(Stored items)

───

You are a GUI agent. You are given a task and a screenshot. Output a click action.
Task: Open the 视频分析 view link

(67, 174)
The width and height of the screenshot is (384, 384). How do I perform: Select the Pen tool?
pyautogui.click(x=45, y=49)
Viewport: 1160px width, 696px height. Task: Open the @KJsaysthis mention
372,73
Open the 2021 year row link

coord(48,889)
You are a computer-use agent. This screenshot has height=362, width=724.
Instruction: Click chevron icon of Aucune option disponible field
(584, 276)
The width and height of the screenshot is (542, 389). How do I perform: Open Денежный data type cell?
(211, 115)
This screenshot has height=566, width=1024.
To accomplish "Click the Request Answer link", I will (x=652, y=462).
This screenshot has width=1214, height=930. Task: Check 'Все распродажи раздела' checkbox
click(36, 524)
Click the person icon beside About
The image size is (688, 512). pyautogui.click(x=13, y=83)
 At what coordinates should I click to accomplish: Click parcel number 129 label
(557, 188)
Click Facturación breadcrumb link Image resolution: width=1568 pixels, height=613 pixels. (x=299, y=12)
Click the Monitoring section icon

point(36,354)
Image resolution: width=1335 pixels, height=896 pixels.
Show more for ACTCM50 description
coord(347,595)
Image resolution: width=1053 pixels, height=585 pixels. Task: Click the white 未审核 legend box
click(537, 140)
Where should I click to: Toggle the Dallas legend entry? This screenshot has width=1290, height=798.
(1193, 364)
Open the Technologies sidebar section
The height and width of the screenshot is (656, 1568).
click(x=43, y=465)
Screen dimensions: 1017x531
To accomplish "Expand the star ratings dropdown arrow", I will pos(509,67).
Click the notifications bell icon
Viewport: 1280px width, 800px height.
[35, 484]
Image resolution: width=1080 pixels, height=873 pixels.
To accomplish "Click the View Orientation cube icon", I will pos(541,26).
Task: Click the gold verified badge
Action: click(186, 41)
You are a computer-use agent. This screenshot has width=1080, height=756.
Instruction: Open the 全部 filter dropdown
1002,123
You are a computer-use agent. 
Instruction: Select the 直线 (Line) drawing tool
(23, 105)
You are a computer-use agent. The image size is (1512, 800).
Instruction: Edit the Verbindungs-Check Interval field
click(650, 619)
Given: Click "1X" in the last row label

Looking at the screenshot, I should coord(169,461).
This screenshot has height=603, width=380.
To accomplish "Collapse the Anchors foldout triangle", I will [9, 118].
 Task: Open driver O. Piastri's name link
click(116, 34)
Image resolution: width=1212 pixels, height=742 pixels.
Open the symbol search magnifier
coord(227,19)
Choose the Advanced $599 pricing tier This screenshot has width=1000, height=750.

───

* Your goal *
From the records above, pull out each line that has "computer".

* Task response *
You are a computer-use agent. This screenshot has height=362, width=724.
You are a computer-use agent. This screenshot has width=1080, height=756.
You are a computer-use agent. 
You are a computer-use agent. The image size is (1512, 800).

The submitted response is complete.